Solution:  Students in CS178 build a pipeline to bulk upload pictures of postal address which is automatically decoded by a trained Machine Learning algorithm and stored in a database. The website provides a dashboard that allows the non-profit to visualize various metrics about letters. 

Check out the github repo.

Task: The City of Riverside wanted to better understand spending within and across departments and detect anomalies in spending. 

Solution:  Students in CS178 build a pipeline in which data was extensively cleaned to extract items from the detailed descriptions provided. A dashboard was built to visualize various metrics about spending patterns. 

Check out the github repo.

Task: The County of Riverside noted that there is a retention issue with their social workers. They wanted to better understand which social workers are leaving and build a ML model to predict those likely to leave. 

Solution: Students in CS178 built a pipeline to clean and create features. They evaluated various models to predict the likelihood of employees 1- leaving, 2-changing department, or 3 - staying. 

Project results expected March 2022. 

Task:  Sarcix Inc. (MapEDU) is a start-up in Riverside that scrapes webpages (curriculum) of medical schools and build a toolkit to allow educators to audit the curriculum with required standards (such as USMLE. 

Solution: The students in CS 179/178 helped a visualization that would showcase which parts of the curriculum was addressed by a given school. The visualization is dynamic and allows educators to add and update modules to see effects of changing the curriculum. 

Check out the github repo. 

Task: A survey was conducted by a cosmetic surgeon to study people’s preference on five facial areas: forehead shadowing, cheek oblique shadowing, cheek horizontal shadowing, eye positioning, and forehead height. The participants were asked to rate each of four pictures in each set 1 being the best looking and 4 the worst. 

Solution: The students in STAT 183 helped in performing the statistical analysis to find out the picture that most people prefer in each area. 

Task: Help-seeking was operationalized as utilizing campus counseling services when needed. A subsample of students that participated in the University of California Undergraduate Experience Survey (UCUES) and completed the modules that addressed mental health issues was used in the study to determine 1) what factors were important in identifying if the students needed help; 2) if the students needed help, but did not seek it, what factors were most important from keeping them from using the service. 

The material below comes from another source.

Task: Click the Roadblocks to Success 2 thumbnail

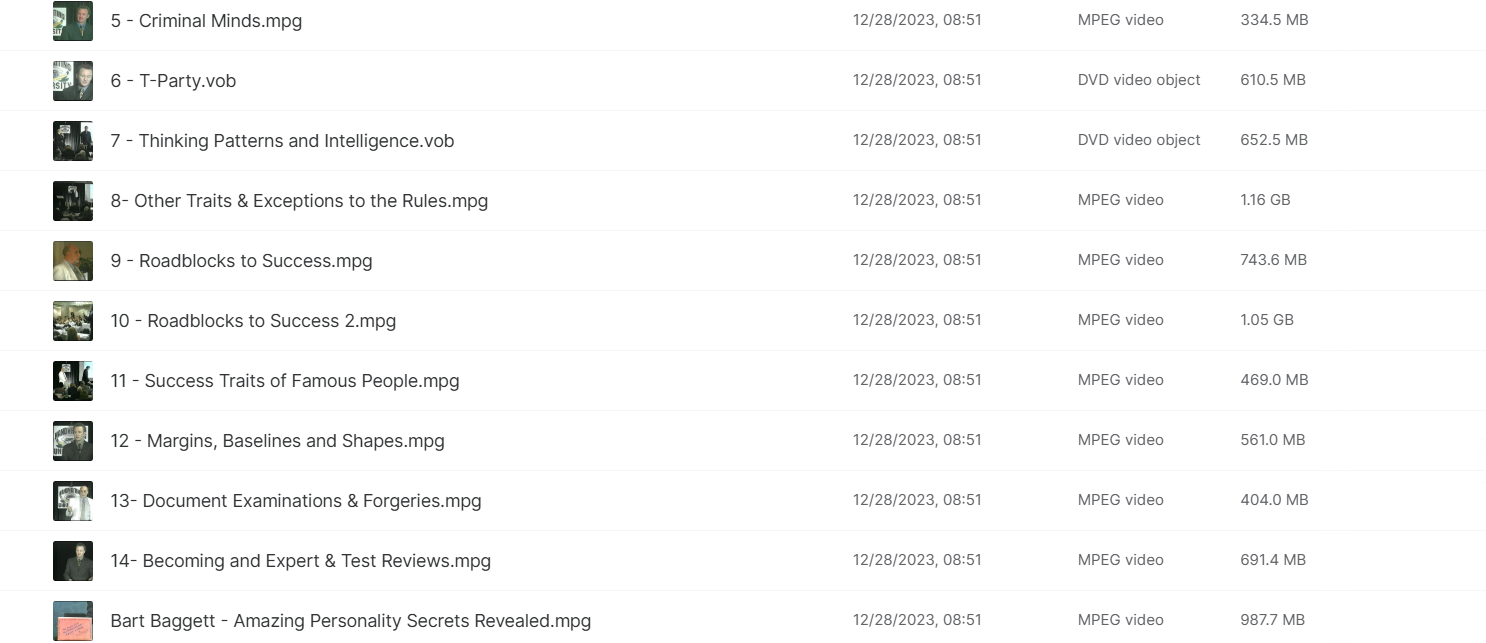Action: click(x=73, y=321)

Solution: Logistic regression models were built to identify impact of multiple factors, such as ethnicity, gender, social class, social support, distress, and wellness, etc. on the help-seeking behaviors of college students.

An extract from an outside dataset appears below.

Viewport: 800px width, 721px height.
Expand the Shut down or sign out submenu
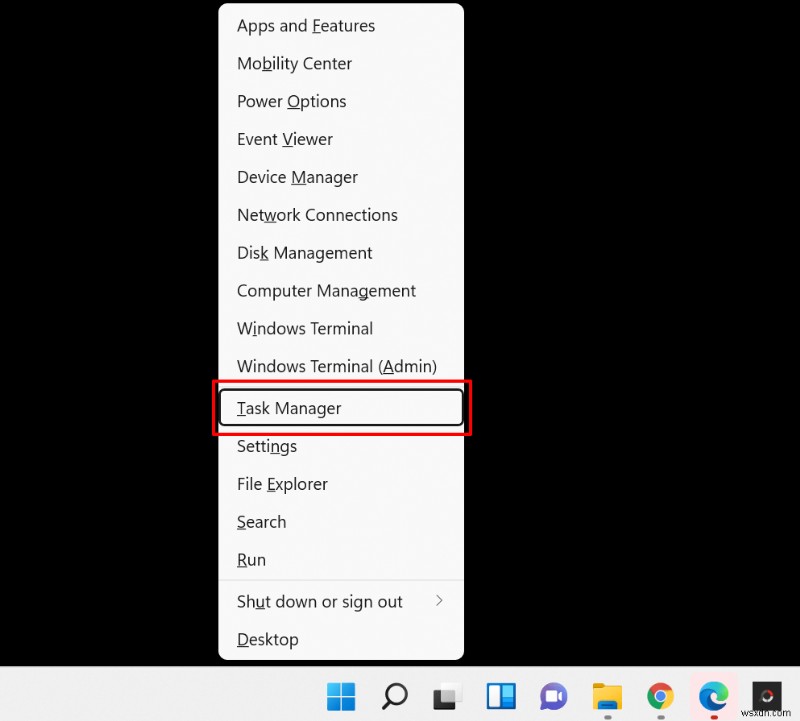[x=319, y=601]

Task: Students that discontinued the Honor Program voluntarily were asked to fill out a survey including seven free response questions: the reasons that motivated them to participate in University Honors, the reasons that prompted them to voluntarily discontinue their participation in University Honors, the actions they took to resolve their concerns prior to deciding to voluntarily discontinue from University Honors, comment on their experience with University faculty and staff, any difficulties they had satisfying University Honors requirement, any feedback on coursework in University Honors, and any suggestion on how University Honors might improve as a program. 

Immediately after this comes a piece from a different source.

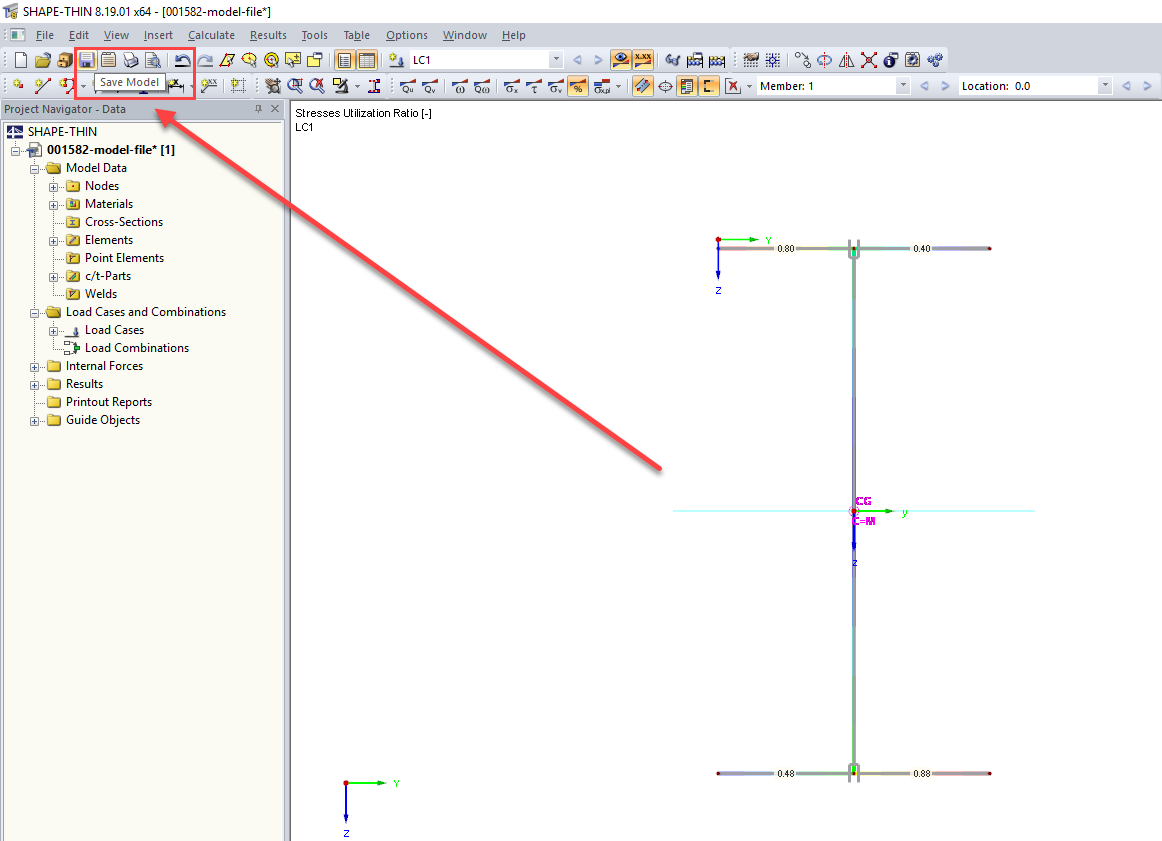Select Cross-Sections in the navigator
The width and height of the screenshot is (1162, 841).
pyautogui.click(x=124, y=221)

Solution: The students in STAT 183 helped categorize the responses of each question and find out how the responses are associated with honors cohort, gender and ethnicity.

Task:   Assess the effectiveness of a new initiated protocol for insulin, electrolyte and dextrose intravenous infusion in the management of diabetic ketoacidosis. In this study, the conventional ‘one-bag protocol’ of management of diabetic ketoacidosis (DKA) was compared with the ‘two-bag protocol’ which utilizes two bags of fluids, one containing saline and supplemental electrolytes and the other containing the same solution with the addition of 10% dextrose. All patients included in the study met the inclusion criteria and received treatment with either the one-bag system or the two-bag system. 

Solution: Statistical analysis was conducted to compare the base line characteristics, and outcome measures (time to closure of anion gap) as well among two cohorts. An analysis of covariance (ANCOVA) model was developed using time to closure of the anion gap as the dependent variable, and the following admission variables as covariates: patient’s age, weight, BMI, admission pH and anion gap, BHB, blood urea nitrogen (BUN), serum creatinine, serum blood glucose, HgbA1c, and the Charlson Comorbidity Index.